§ **Exercise aim**:
Only the lines that contain the string "Agosto" belong in the answer; pull them from the records.

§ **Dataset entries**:
——

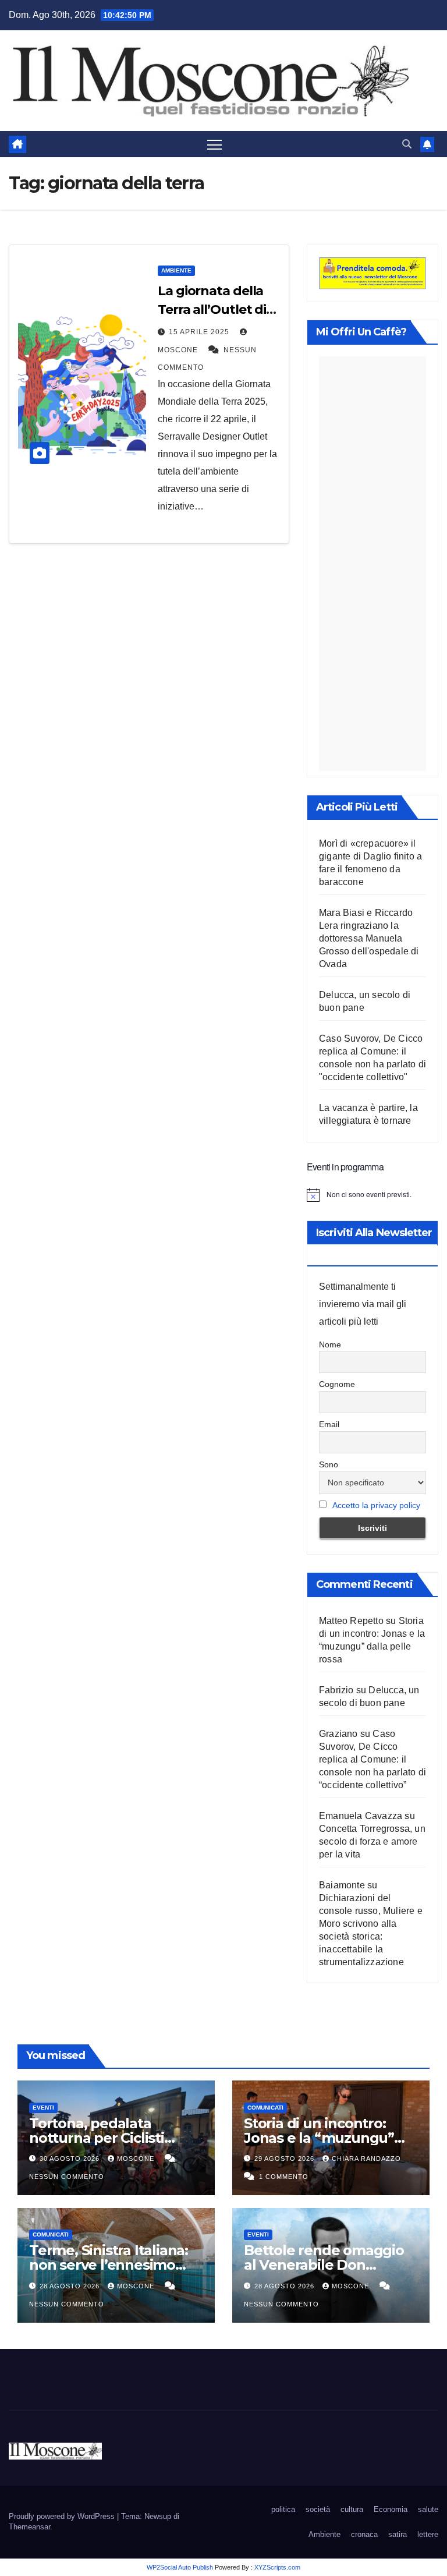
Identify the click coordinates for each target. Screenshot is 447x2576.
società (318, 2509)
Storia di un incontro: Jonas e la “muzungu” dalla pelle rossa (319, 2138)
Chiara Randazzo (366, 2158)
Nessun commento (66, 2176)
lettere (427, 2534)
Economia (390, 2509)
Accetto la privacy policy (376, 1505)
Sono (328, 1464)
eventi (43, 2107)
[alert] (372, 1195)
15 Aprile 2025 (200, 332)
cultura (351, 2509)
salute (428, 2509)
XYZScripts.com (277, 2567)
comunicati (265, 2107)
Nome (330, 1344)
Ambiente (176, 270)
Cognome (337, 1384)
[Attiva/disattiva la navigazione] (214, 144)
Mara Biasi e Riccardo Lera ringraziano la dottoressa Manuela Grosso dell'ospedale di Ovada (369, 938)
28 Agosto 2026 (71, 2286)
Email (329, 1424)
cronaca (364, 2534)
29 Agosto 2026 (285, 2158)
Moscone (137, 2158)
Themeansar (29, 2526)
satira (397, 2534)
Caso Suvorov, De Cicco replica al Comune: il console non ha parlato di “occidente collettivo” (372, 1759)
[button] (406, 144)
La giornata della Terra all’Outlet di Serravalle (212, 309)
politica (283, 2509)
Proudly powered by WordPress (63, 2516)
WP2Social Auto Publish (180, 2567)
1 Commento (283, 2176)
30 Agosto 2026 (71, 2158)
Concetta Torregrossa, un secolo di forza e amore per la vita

——

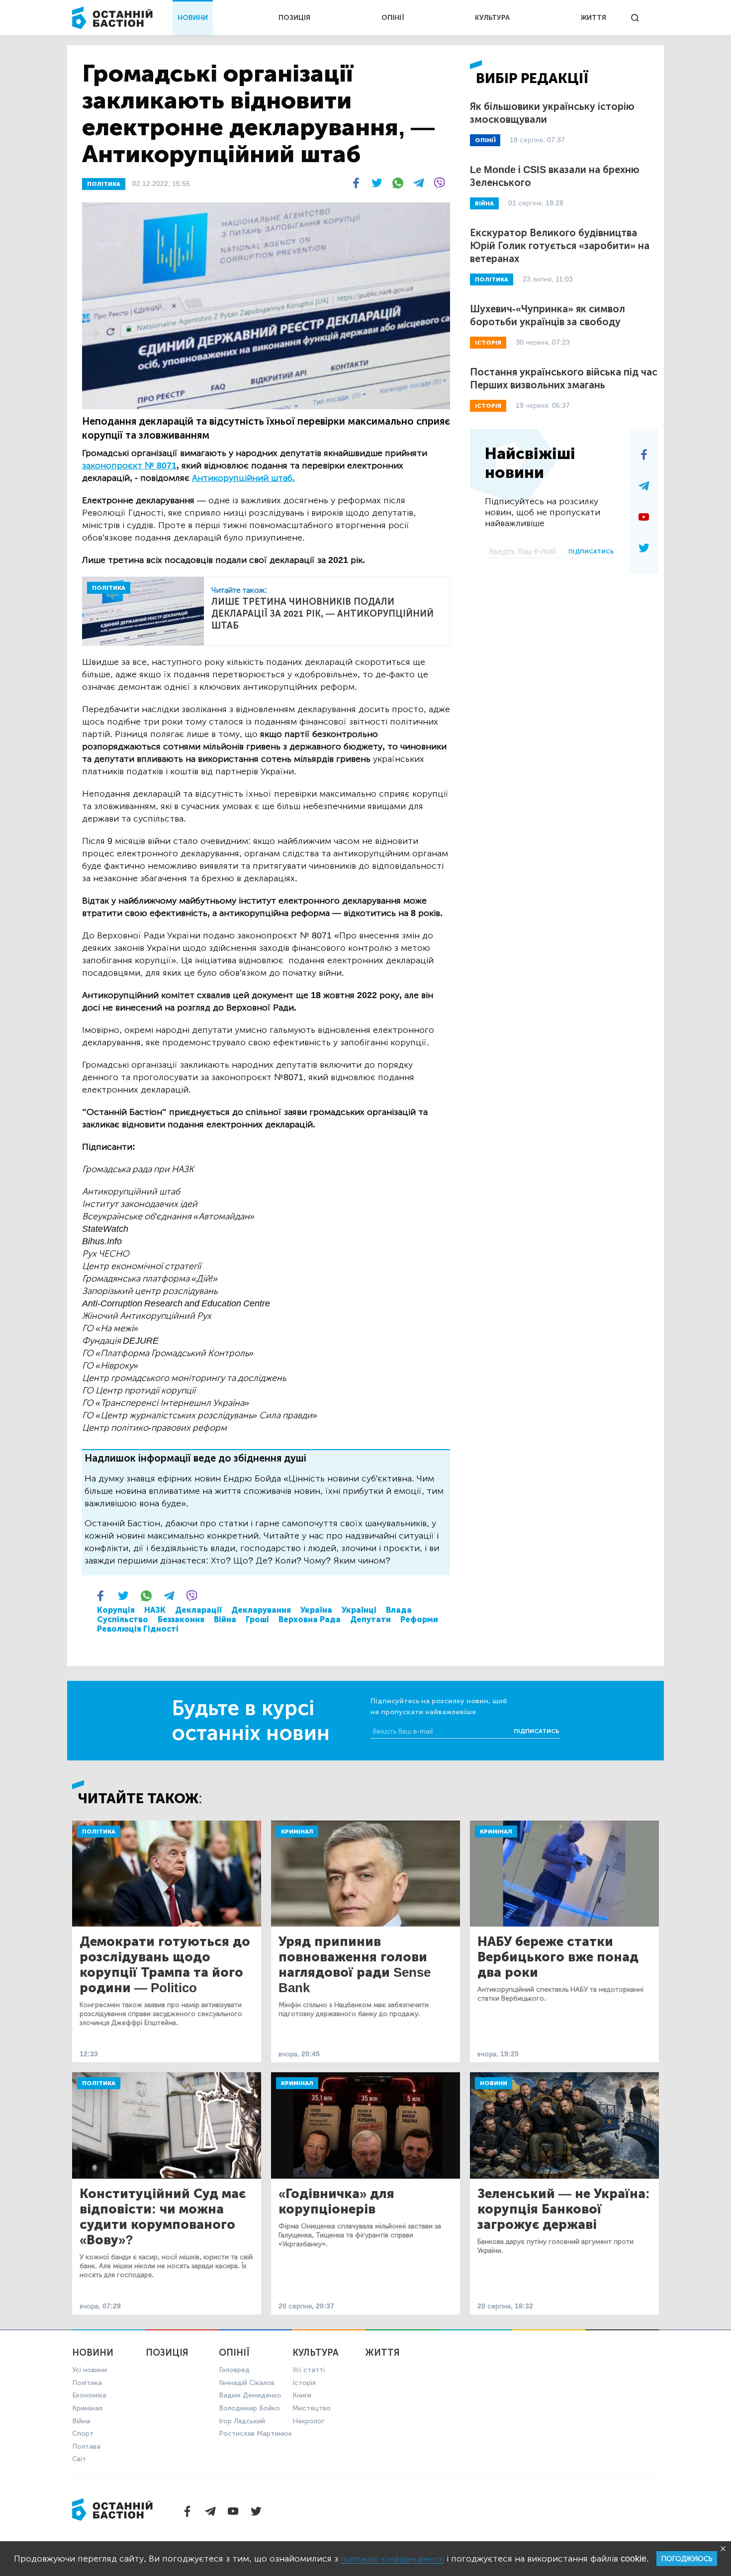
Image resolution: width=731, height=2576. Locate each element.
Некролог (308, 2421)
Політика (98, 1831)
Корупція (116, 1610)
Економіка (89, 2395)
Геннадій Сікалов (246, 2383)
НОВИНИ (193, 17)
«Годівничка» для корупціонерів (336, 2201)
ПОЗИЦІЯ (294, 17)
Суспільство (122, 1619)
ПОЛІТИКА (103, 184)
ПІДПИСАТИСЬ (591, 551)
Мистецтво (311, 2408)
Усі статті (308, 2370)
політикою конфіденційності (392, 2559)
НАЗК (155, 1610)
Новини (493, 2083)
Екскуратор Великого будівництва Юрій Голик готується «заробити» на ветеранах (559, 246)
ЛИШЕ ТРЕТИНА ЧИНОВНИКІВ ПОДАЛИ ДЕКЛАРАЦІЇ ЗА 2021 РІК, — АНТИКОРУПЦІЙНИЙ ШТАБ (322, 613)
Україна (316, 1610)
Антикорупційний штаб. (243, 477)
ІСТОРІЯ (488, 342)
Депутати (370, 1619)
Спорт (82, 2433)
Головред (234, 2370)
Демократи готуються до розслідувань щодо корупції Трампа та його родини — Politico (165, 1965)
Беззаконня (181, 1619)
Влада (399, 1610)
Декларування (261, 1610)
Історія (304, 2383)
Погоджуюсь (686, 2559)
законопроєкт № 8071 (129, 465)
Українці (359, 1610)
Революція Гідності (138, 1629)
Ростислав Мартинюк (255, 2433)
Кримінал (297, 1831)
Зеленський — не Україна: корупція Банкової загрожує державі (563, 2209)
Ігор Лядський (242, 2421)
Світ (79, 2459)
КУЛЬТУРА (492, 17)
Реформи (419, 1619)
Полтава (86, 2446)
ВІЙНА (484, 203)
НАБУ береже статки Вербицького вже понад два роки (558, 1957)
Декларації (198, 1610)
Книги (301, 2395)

——

§ **Exercise solution**:
28 Agosto 2026 (71, 2286)
29 Agosto 2026 (285, 2158)
30 Agosto 2026 (71, 2158)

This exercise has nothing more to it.